- Goal of the exercise
Rewrite the items from the start through the line holding "Tap the left arrowhead of the 32", inclusive, swapping every "arrowhead" for "arrow tip" and keeping everything else the same.

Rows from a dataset
■ ■ ■

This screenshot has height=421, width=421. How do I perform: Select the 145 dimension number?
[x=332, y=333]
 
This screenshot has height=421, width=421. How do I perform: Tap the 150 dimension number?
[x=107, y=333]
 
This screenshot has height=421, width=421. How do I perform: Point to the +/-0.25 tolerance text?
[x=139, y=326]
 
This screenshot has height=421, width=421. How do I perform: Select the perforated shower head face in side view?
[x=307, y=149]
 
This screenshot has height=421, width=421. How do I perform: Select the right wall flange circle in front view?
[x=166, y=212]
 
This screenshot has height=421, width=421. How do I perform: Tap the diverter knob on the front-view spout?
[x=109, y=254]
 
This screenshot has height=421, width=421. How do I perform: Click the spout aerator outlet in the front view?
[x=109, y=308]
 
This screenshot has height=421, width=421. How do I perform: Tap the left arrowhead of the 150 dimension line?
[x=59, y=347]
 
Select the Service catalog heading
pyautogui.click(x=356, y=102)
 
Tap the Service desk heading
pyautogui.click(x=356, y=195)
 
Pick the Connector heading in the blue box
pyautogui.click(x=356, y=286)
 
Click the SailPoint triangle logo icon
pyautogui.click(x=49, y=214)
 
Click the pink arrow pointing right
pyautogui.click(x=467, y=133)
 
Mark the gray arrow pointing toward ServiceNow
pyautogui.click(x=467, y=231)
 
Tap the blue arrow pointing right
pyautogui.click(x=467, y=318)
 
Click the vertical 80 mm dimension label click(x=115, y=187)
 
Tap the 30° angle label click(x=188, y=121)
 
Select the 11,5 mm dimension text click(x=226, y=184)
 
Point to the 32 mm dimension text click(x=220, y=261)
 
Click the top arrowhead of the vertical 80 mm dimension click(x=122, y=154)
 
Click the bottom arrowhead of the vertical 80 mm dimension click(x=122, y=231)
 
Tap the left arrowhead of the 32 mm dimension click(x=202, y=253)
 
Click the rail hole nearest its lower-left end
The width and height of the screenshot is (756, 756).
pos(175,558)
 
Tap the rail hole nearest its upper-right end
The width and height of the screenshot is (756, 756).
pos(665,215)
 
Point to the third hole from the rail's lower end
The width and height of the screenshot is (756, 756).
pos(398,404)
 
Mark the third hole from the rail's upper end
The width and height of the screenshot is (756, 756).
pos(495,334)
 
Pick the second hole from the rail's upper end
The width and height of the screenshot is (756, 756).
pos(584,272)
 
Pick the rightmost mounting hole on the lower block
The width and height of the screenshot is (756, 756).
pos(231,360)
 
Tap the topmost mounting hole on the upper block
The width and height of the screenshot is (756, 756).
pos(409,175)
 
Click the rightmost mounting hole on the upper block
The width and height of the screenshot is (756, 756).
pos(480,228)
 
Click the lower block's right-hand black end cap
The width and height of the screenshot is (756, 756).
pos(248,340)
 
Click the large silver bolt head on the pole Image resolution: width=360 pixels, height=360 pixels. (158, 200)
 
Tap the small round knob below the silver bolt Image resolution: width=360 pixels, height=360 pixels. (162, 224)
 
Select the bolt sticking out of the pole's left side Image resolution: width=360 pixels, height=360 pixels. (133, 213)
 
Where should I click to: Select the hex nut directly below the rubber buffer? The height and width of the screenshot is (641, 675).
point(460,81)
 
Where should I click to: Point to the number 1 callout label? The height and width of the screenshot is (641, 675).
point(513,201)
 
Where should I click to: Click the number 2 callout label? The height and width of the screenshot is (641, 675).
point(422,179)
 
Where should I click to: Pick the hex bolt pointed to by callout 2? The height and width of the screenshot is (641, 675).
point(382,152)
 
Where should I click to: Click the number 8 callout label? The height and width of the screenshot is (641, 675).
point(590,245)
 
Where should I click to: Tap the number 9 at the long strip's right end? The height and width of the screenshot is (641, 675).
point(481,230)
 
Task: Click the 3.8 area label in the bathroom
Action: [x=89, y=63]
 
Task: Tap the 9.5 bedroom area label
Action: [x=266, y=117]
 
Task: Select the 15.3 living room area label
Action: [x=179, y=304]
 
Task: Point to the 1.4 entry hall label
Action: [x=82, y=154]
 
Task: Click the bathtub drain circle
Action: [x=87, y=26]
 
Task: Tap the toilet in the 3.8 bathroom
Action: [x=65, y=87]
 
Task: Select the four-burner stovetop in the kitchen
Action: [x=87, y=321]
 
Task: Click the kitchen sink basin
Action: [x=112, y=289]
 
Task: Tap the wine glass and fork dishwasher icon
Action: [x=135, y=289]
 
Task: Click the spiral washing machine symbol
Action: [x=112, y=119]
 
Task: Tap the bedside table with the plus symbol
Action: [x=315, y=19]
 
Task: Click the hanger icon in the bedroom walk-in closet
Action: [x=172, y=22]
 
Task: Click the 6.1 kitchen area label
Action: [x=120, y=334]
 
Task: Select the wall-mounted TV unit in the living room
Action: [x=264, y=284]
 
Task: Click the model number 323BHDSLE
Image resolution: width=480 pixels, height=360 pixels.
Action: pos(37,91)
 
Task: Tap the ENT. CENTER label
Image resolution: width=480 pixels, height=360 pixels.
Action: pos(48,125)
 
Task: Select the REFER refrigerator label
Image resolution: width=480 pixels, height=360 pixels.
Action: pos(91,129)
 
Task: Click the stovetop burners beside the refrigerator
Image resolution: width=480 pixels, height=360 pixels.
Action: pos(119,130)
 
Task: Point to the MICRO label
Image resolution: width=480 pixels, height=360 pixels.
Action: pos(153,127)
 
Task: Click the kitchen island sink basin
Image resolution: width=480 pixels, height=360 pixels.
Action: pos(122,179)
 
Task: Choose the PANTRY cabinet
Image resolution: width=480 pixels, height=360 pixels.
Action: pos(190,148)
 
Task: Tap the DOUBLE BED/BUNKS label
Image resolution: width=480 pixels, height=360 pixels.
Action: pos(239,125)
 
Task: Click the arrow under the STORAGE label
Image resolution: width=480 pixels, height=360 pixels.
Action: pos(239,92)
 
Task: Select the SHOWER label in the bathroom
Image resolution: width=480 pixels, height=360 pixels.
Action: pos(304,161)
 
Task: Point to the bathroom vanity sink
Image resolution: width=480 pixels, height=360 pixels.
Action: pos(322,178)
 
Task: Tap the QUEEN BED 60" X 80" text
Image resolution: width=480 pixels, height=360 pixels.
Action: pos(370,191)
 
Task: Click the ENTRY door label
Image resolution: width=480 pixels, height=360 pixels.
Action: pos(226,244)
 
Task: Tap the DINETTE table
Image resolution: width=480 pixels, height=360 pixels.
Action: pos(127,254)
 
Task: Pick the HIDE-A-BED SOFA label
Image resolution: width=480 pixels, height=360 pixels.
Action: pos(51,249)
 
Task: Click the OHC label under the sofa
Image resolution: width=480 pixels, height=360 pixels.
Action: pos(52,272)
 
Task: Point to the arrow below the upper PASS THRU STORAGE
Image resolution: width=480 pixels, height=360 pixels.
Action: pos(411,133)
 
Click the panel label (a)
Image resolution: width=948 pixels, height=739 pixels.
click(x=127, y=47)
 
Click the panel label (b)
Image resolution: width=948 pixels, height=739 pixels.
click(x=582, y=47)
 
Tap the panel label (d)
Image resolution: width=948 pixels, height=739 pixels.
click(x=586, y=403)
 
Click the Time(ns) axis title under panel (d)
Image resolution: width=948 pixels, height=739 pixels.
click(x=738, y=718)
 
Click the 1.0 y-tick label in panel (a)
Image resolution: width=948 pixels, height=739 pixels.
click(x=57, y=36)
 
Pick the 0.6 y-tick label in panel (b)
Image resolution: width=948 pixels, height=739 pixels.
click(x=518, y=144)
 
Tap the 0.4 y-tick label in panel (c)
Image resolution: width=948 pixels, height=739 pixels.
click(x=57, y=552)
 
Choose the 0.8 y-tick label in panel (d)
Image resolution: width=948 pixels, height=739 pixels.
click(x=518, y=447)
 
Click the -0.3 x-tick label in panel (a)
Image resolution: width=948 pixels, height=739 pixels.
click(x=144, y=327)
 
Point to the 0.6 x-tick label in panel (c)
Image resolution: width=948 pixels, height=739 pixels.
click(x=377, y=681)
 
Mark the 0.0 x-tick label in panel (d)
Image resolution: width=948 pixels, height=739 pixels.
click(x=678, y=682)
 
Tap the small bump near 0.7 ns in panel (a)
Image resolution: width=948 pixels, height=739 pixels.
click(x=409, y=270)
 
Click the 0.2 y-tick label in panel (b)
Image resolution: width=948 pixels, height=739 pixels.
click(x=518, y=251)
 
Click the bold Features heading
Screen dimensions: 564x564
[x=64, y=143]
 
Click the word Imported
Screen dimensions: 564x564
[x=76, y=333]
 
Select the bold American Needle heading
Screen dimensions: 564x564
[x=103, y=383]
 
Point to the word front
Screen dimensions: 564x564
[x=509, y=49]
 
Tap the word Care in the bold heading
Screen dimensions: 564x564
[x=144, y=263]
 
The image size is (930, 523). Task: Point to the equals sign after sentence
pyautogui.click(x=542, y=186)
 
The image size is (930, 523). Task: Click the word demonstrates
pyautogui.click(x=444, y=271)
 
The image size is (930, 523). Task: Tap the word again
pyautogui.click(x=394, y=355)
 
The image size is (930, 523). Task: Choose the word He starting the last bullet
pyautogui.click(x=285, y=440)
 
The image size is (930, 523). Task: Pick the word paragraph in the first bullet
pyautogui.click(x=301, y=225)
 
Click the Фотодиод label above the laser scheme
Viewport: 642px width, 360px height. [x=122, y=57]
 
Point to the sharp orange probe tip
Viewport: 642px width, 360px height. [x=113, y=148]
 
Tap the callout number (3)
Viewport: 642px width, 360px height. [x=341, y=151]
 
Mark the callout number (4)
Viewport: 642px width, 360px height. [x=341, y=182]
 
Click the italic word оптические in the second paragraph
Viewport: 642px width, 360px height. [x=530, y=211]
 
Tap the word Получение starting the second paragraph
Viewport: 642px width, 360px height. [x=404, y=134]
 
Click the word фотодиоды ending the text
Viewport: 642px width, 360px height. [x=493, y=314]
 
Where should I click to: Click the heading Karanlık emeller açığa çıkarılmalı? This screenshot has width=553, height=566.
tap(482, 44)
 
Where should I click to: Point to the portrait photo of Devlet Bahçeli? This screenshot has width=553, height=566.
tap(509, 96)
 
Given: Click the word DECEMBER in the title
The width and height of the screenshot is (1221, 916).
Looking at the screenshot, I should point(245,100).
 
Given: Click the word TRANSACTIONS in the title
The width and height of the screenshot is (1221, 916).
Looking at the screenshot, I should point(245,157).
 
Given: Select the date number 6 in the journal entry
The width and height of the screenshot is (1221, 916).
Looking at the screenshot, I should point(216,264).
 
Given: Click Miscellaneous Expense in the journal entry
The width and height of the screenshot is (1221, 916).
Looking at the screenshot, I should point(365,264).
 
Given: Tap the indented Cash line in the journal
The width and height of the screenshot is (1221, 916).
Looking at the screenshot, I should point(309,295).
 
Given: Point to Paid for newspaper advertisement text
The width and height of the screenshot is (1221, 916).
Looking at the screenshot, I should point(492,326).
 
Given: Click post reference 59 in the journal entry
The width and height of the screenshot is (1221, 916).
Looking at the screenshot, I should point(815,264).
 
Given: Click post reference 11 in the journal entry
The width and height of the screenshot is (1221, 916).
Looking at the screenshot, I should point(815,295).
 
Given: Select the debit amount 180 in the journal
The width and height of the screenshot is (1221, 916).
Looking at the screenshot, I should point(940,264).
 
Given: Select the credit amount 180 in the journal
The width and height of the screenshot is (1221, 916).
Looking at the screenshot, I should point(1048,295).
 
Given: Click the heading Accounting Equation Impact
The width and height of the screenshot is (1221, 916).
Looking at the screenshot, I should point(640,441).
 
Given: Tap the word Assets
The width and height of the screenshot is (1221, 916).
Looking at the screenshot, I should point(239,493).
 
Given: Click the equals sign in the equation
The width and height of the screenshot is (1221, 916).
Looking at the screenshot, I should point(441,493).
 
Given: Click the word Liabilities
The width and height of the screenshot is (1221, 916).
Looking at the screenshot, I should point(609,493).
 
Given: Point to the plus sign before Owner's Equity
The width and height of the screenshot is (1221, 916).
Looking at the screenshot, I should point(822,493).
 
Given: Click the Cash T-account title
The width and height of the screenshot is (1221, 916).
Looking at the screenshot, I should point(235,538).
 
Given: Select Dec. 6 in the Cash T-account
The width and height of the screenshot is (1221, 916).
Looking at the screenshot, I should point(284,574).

■ ■ ■

- Exercise response
This screenshot has height=421, width=421. How do I perform: Select the 145 dimension number?
[x=332, y=333]
 
This screenshot has height=421, width=421. How do I perform: Tap the 150 dimension number?
[x=107, y=333]
 
This screenshot has height=421, width=421. How do I perform: Point to the +/-0.25 tolerance text?
[x=139, y=326]
 
This screenshot has height=421, width=421. How do I perform: Select the perforated shower head face in side view?
[x=307, y=149]
 
This screenshot has height=421, width=421. How do I perform: Select the right wall flange circle in front view?
[x=166, y=212]
 
This screenshot has height=421, width=421. How do I perform: Tap the diverter knob on the front-view spout?
[x=109, y=254]
 
This screenshot has height=421, width=421. How do I perform: Click the spout aerator outlet in the front view?
[x=109, y=308]
 
This screenshot has height=421, width=421. How do I perform: Tap the left arrow tip of the 150 dimension line?
[x=59, y=347]
 
Select the Service catalog heading
pyautogui.click(x=356, y=102)
 
Tap the Service desk heading
pyautogui.click(x=356, y=195)
 
Pick the Connector heading in the blue box
pyautogui.click(x=356, y=286)
 
Click the SailPoint triangle logo icon
pyautogui.click(x=49, y=214)
 
Click the pink arrow pointing right
pyautogui.click(x=467, y=133)
 
Mark the gray arrow pointing toward ServiceNow
pyautogui.click(x=467, y=231)
 
Tap the blue arrow pointing right
pyautogui.click(x=467, y=318)
 
Click the vertical 80 mm dimension label click(x=115, y=187)
 
Tap the 30° angle label click(x=188, y=121)
 
Select the 11,5 mm dimension text click(x=226, y=184)
 
Point to the 32 mm dimension text click(x=220, y=261)
 
Click the top arrow tip of the vertical 80 mm dimension click(x=122, y=154)
 
Click the bottom arrow tip of the vertical 80 mm dimension click(x=122, y=231)
 
Tap the left arrow tip of the 32 mm dimension click(x=202, y=253)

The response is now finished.